[START]
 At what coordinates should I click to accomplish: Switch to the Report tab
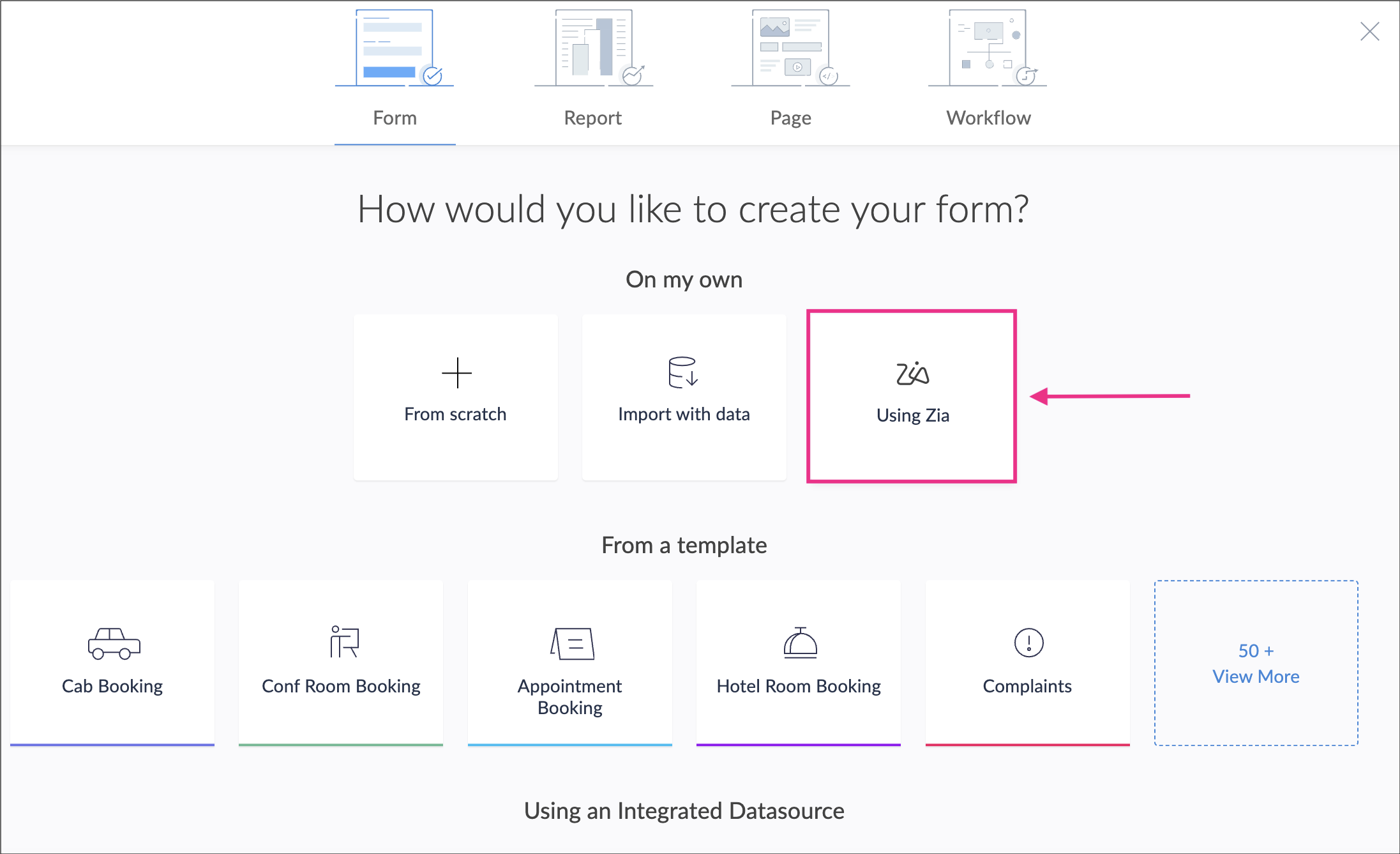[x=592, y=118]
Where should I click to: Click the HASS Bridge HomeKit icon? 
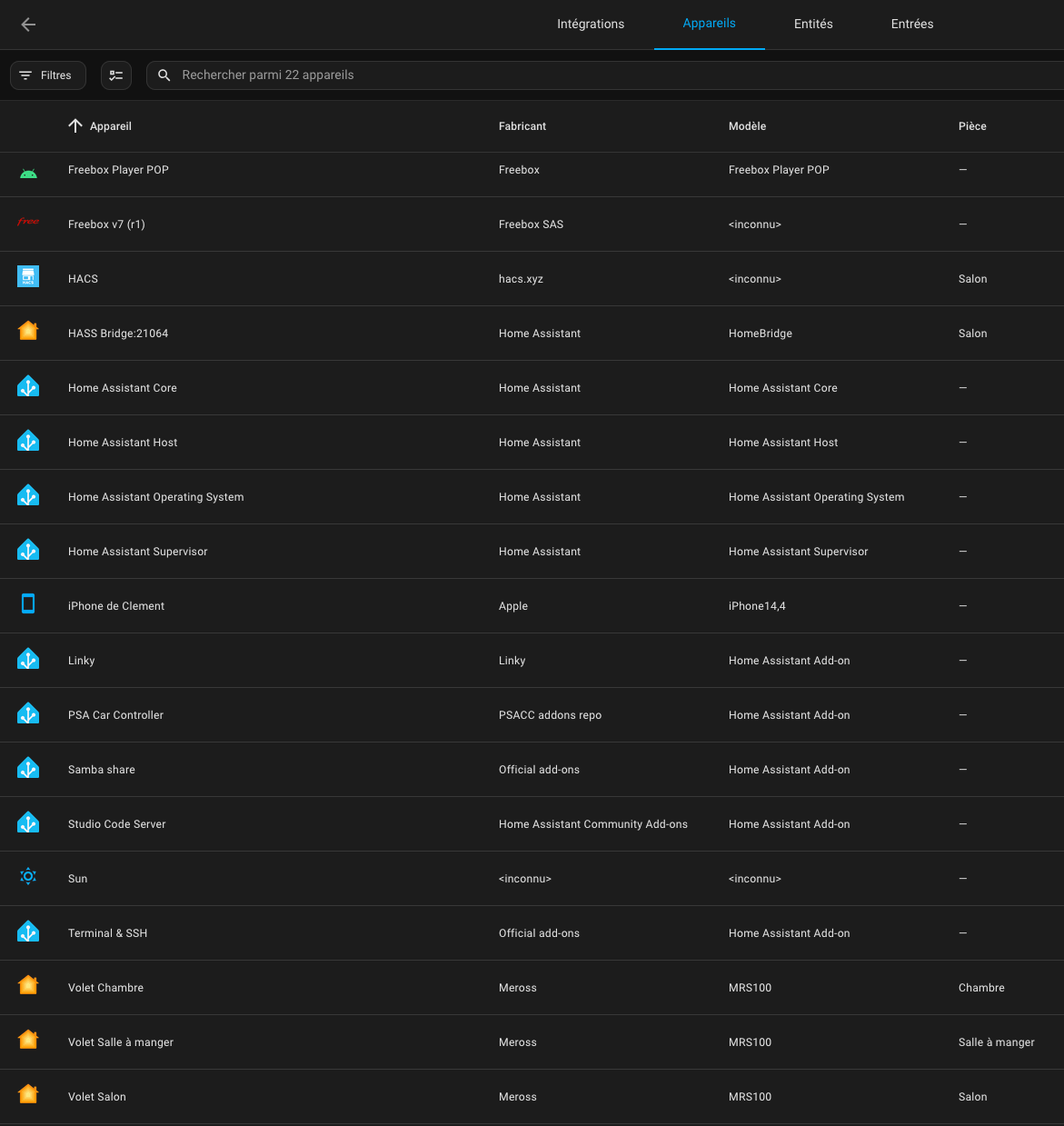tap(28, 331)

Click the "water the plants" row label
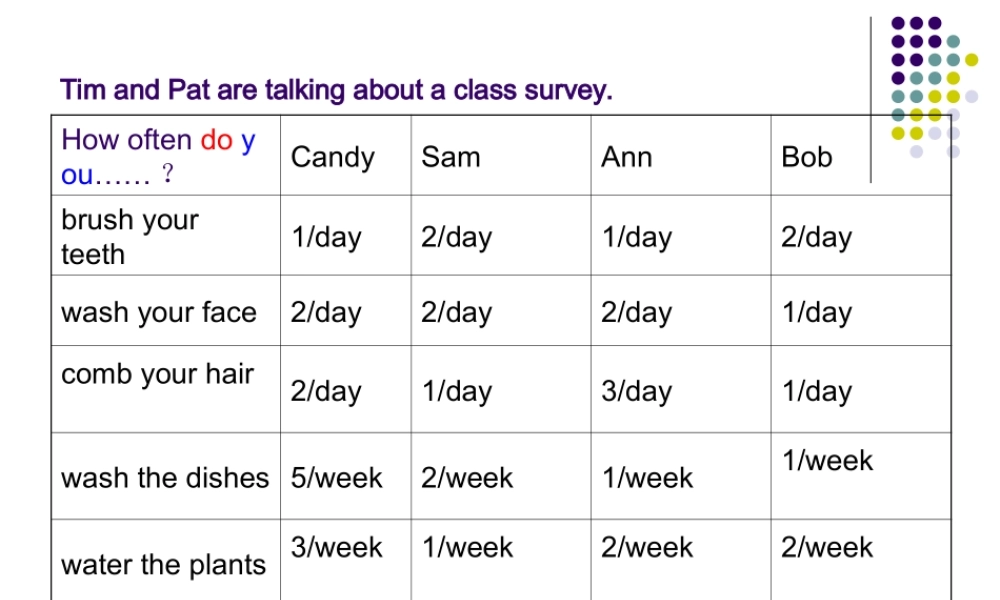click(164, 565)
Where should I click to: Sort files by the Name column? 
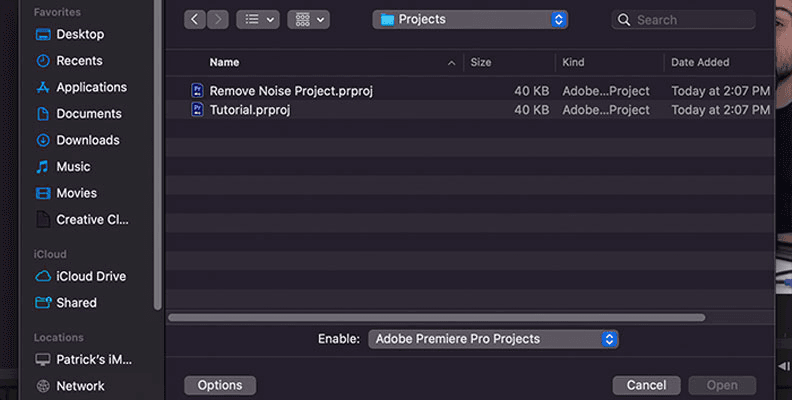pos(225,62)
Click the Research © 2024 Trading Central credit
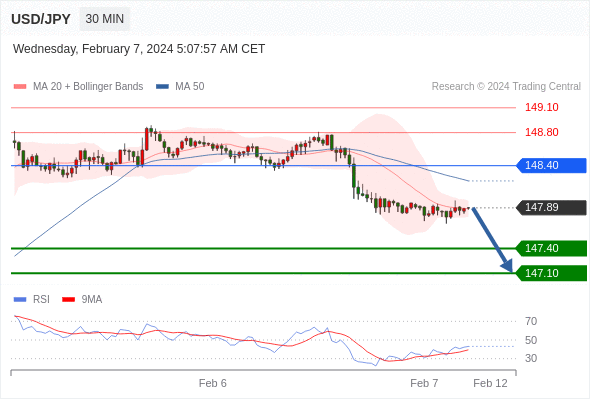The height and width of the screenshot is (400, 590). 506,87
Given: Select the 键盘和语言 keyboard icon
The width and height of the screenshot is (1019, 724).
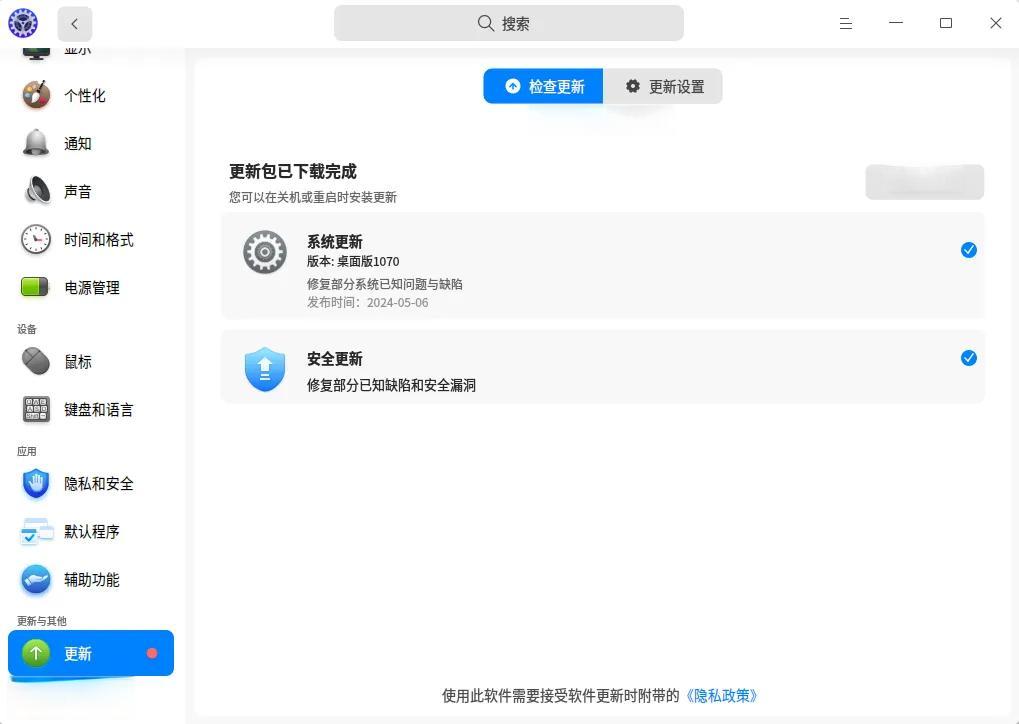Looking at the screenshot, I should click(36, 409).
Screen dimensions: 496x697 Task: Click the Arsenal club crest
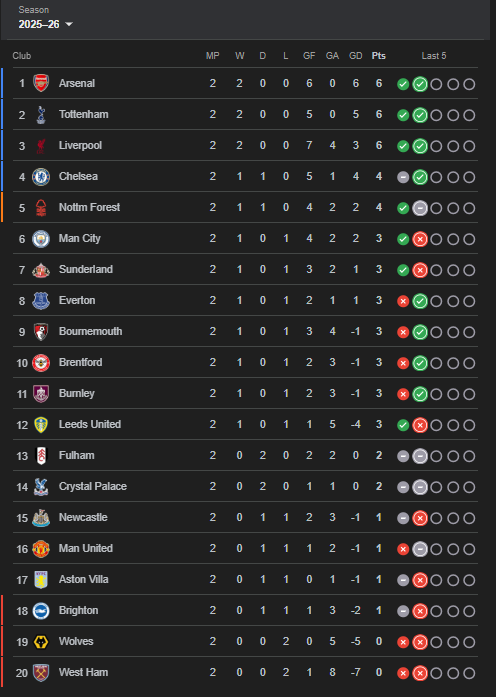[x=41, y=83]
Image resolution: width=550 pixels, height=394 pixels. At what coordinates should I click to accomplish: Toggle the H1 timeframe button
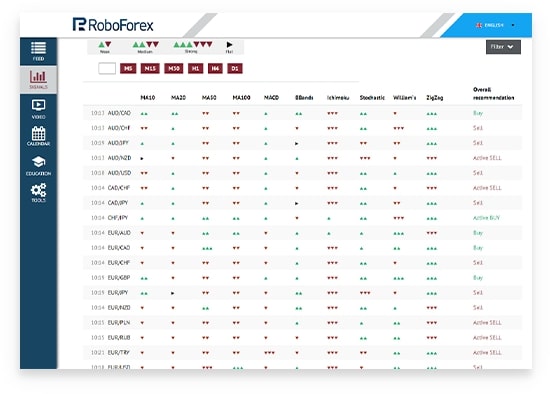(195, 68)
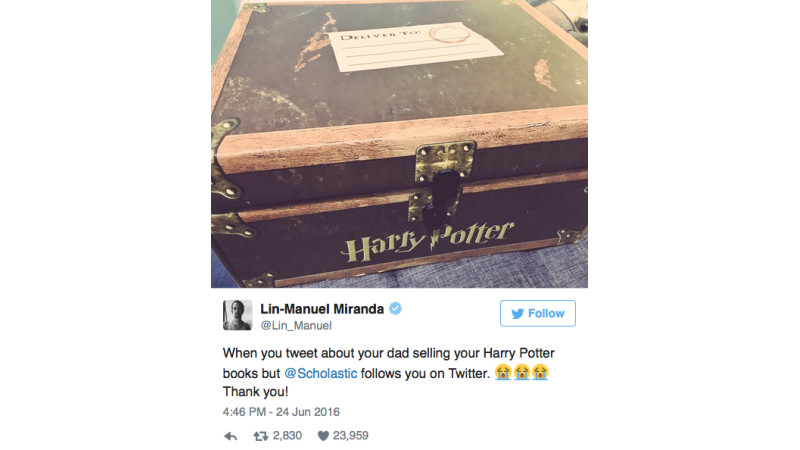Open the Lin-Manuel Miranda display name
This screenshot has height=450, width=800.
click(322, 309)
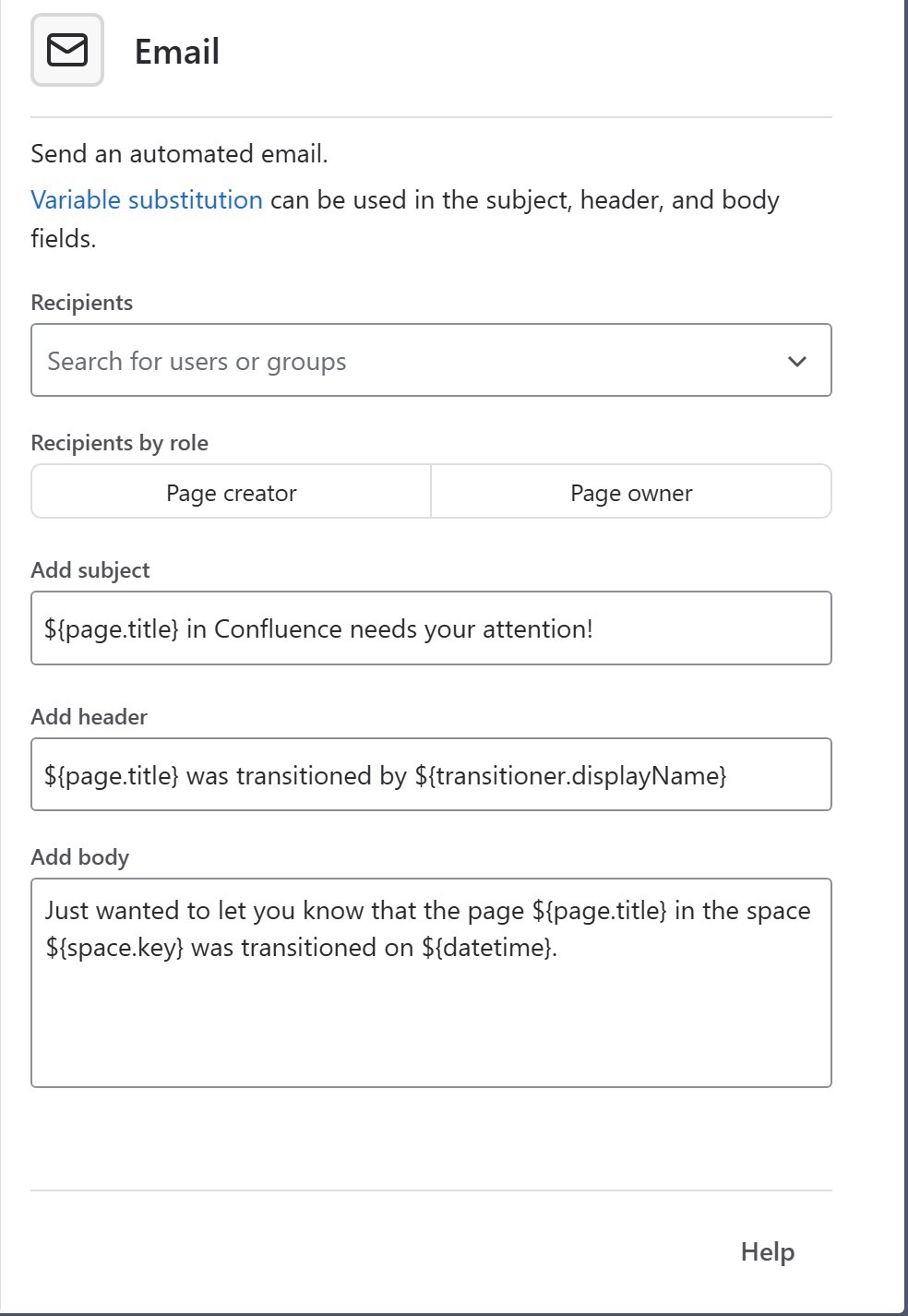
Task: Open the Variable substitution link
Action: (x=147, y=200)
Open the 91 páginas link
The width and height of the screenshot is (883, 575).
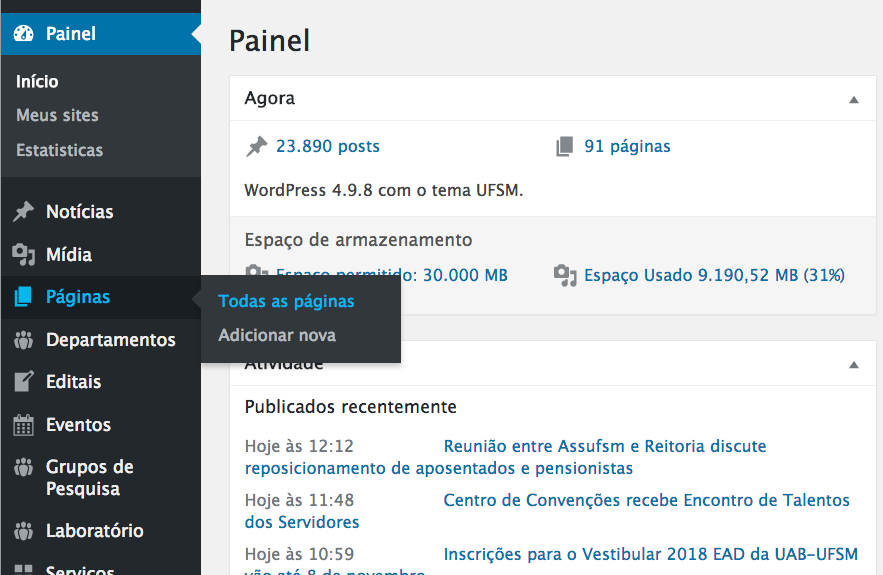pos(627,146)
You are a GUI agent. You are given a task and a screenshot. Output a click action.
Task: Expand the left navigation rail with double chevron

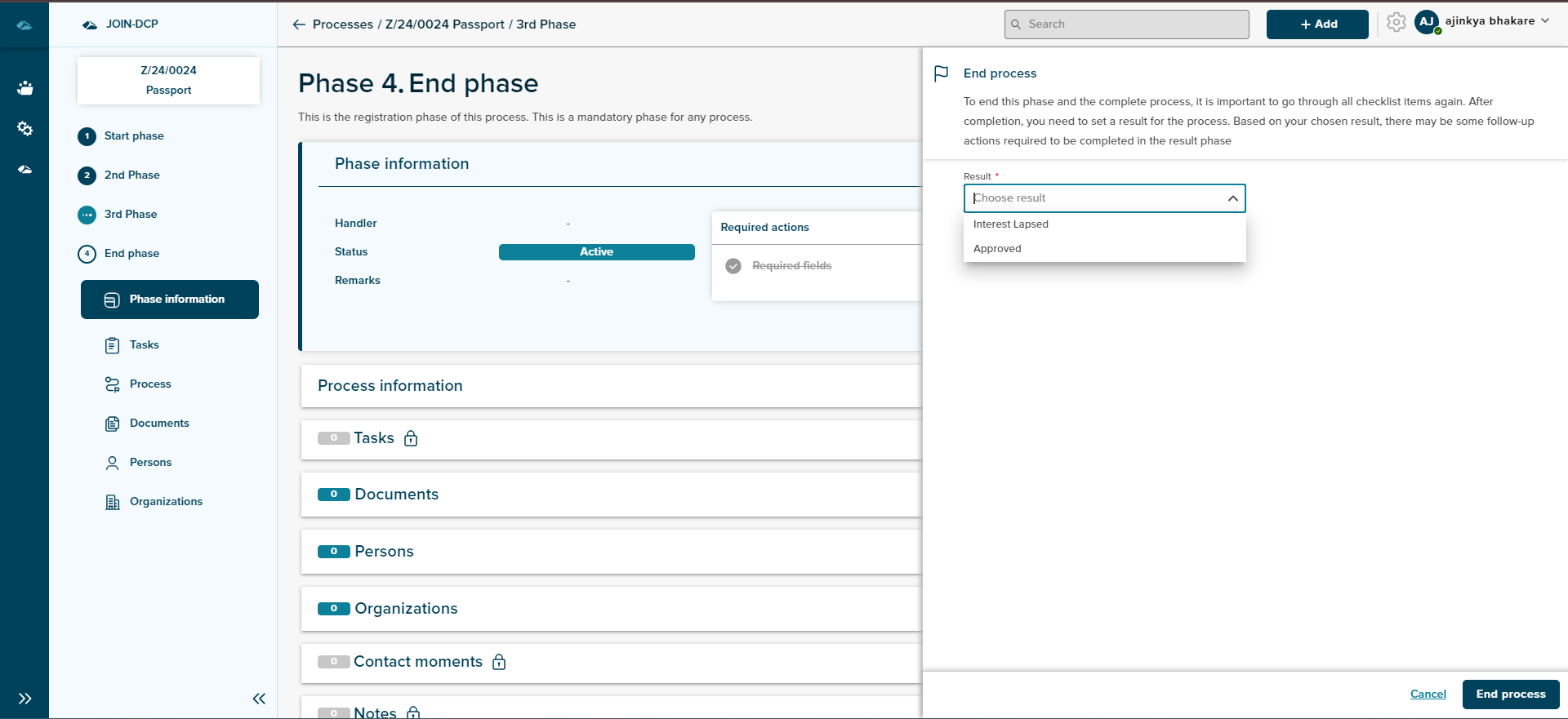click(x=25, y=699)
[END]
**EXERCISE BRIEF:**
Turn the text of every record above into a JSON list of strings, one string per line, skipping blank lines and leaving out the pictures.

**OUTPUT FOR THIS EXERCISE:**
[
  " At what coordinates should I click to accomplish: Switch to the Report tab",
  "[x=592, y=118]",
  "Where should I click to: Click the HASS Bridge HomeKit icon? ",
  "tap(28, 331)",
  "Click the \"water the plants\" row label",
  "click(164, 565)",
  "Where should I click to: Sort files by the Name column? ",
  "pos(225,62)",
  "Click the Research © 2024 Trading Central credit",
  "The height and width of the screenshot is (400, 590). 506,87",
  "Given: Select the 键盘和语言 keyboard icon",
  "The width and height of the screenshot is (1019, 724).",
  "Looking at the screenshot, I should click(36, 409).",
  "Screen dimensions: 496x697 Task: Click the Arsenal club crest",
  "[x=41, y=83]",
  "Image resolution: width=550 pixels, height=394 pixels. At what coordinates should I click to accomplish: Toggle the H1 timeframe button",
  "(195, 68)",
  "Open the Lin-Manuel Miranda display name",
  "This screenshot has height=450, width=800.",
  "click(322, 309)",
  "Task: Open the Variable substitution link",
  "Action: (x=147, y=200)",
  "Open the 91 páginas link",
  "The width and height of the screenshot is (883, 575).",
  "pos(627,146)",
  "You are a GUI agent. You are given a task and a screenshot. Output a click action.",
  "Task: Expand the left navigation rail with double chevron",
  "click(x=25, y=699)"
]